Your answer must consist of every line from the data below that includes the word "agent".

━━ RECORDS PROVIDED ━━

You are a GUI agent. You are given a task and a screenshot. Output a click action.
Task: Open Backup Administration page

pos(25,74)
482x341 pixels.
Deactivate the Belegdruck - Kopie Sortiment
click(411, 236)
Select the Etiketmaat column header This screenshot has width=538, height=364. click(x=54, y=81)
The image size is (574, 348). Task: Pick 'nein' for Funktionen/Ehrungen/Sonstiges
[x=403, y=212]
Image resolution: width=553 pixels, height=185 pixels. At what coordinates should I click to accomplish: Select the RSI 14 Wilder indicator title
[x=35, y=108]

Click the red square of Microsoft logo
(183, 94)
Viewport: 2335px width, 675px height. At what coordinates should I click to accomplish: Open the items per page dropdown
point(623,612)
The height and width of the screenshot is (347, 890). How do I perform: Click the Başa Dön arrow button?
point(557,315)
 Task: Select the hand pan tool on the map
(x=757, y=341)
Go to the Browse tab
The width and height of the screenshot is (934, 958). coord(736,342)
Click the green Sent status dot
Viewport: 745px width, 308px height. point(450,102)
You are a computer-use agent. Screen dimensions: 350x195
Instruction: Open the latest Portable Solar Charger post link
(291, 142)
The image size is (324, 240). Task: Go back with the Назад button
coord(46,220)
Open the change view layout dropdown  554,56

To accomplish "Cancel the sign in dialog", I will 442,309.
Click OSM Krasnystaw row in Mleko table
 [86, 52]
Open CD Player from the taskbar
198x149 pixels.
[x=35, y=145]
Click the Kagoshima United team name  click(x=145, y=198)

━━━

● ANSWER SPACE:
You are a GUI agent. You are given a task and a screenshot. Output a click action.
You are a computer-use agent. Screen dimensions: 350x195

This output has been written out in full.